### Set problem 1
Answer these questions from the NRC excerpt:
(a) About how many names of probable migrant voters were identified?
(b) Which village did Joyphul Khatoon come from for her hearing?
(c) Which essential document for the NRC process does Joyphul lack?
### Set problem 2
In the rows, arrange the lines from the line with "[4500] (75, 273)" up to and including the line with "Event feed (17, 105)" as a Markdown table with the columns Position and Line. Skip blank lines and leave the pictures out.

### Page text
** START **
Drawing references from the chronicle written by Premakanta Mahanta, a former SP of Border Police, Mannan talks about how Mahanta and Hiranya Kumar Bhattacharya, then Deputy Inspector General, played an important role in the identification of nearly 47,000 names of probable migrant voters and maliciously got most of these names struck off the voter list.

Mahanta mentions in his memoir that he and Bhattacharya met the union leaders of the organisations involved in the movement and thus mobilised the collective population to shift the objective of the entire movement towards expulsion of Bangladeshi infiltrators identified from the electoral rolls, which wasn’t but a part of the 21 charter of demands raised by AASU previously.

The looming cloud of disenfranchisement

Lakhs of women and young children haven't been able to get their names included in either of the two published NRC drafts. Joyphul Khatoon, a woman in her early 20s, sits on a cemented slab outside the Mangaldoi district library NSK, with her husband and two-year-old daughter. While her husband and his parents are in the list, Joyphul and her children are still presenting themselves for the hearings and the verification process.

"We came early morning from Tirakata Gaon and this is our second hearing in Mangaldoi. I have already submitted all the documents but still couldn’t get my name on the list. As for my daughter, she only has her birth certificate," says Joyphul, adding, "If that fails to get her citizenship we don’t know where to go. More than me, we are worried about her future."

Joyphul has only completed her primary education and therefore do not have a High School Leaving Certificate, which is an essential document for the NRC process. Quite similar is the story of Anita Mandal from Mangaldoi. Except for Anita and her mother, everybody in her family made it to the second NRC draft.

Ashraf Ali, whose sons names are missing fro the NRC second draft. Bidisha Barman

Ashraf Ali, whose sons names are missing from the NRC second draft. Bidisha Barman

Most applicants filing claims in the Mangaldoi, Kharupetia and Sipajhar NRC Seva Kendras (NSKs) are women like Joyphul from villages in the Char or riverine areas, who are the worst hit as they do not possess formal-legal documents.

"Muslim women living in the Char areas fall prey to social evils like the practice of child marriage. They leave their father’s home at an early age without any legal document and hence face problem in establishing their legacy as someone’s daughter, which is mandatory for the NRC process. This is why even children find their name missing when either of the parent's names is missing,” said Mannan adding, "These women are either uneducated or leave school before Matriculation and thereby cannot produce any certificate provided by the State or Central Boards of Education.”

Cases have also been encountered where, in the absence of any document, many women along with their kids are unable to file their claims, in spite of being born in India. They have left their fates to be decided by God or the government.
** END **
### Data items
** START **
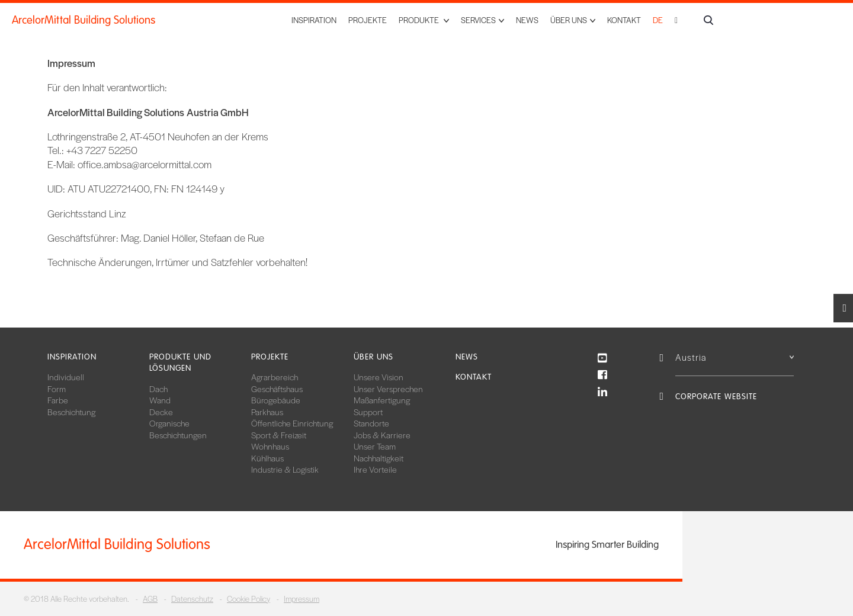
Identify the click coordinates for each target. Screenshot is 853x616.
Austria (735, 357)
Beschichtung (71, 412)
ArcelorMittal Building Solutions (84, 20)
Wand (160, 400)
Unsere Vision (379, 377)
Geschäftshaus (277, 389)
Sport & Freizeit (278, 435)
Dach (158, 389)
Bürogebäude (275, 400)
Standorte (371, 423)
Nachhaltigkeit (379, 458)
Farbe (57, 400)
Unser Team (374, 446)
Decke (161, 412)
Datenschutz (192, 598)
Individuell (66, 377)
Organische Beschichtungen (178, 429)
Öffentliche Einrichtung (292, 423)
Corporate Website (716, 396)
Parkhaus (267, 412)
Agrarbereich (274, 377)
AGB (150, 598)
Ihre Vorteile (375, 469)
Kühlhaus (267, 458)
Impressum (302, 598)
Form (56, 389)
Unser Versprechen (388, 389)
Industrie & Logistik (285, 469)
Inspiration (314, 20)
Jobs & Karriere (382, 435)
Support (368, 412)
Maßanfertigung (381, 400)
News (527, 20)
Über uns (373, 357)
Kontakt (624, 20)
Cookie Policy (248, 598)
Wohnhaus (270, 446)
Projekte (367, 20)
** END **
** START **
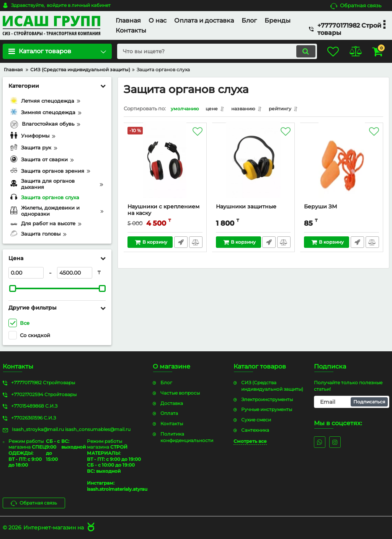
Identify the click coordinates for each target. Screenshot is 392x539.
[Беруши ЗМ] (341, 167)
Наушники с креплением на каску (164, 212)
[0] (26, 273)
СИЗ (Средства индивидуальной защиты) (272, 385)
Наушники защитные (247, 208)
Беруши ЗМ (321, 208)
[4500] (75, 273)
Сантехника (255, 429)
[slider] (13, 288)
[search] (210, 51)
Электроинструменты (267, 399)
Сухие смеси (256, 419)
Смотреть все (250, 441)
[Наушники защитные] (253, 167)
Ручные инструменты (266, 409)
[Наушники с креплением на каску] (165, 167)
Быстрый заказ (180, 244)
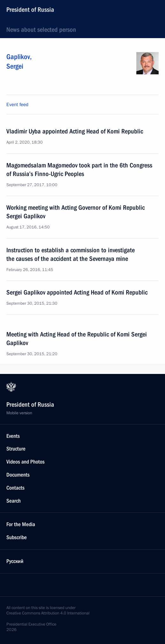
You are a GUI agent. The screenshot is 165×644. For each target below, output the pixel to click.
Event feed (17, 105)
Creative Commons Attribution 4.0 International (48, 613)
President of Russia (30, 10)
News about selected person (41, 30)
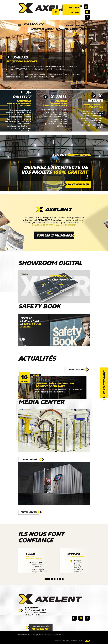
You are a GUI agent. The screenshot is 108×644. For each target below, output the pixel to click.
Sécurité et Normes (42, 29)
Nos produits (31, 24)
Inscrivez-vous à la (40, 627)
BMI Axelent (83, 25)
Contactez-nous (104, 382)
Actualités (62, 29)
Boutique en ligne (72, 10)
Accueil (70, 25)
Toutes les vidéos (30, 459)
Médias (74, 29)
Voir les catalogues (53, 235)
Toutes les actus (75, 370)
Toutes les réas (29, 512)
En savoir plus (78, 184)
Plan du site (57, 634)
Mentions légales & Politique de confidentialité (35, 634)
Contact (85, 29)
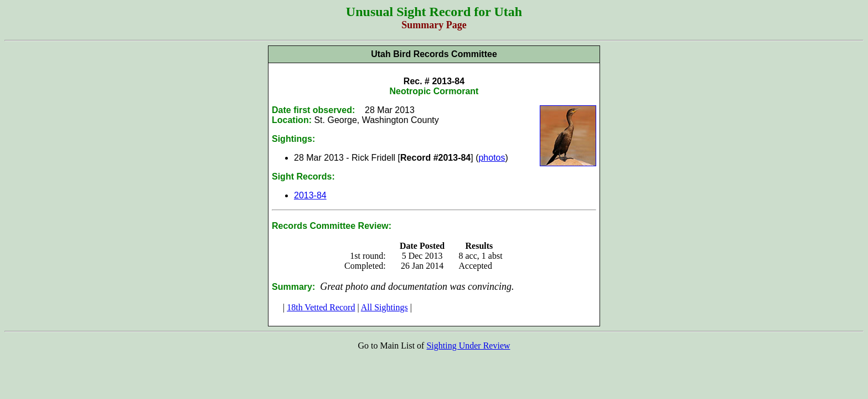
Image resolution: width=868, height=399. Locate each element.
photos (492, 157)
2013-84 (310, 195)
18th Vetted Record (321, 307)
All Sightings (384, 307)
** END **
### Solution 1
(a) Nearly 47,000
(b) Tirakata Gaon
(c) A High School Leaving Certificate

### Solution 2
| Position | Line |
|---|---|
| 1 | [4500] (75, 273) |
| 2 | Сантехника (255, 429) |
| 3 | [slider] (13, 288) |
| 4 | [search] (210, 51) |
| 5 | Электроинструменты (267, 399) |
| 6 | Сухие смеси (256, 419) |
| 7 | Смотреть все (250, 441) |
| 8 | [Наушники защитные] (253, 167) |
| 9 | Ручные инструменты (266, 409) |
| 10 | [Наушники с креплением на каску] (165, 167) |
| 11 | Быстрый заказ (180, 244) |
| 12 | You are a GUI agent. The screenshot is 165×644. For each target below, output the pixel to click. |
| 13 | Event feed (17, 105) |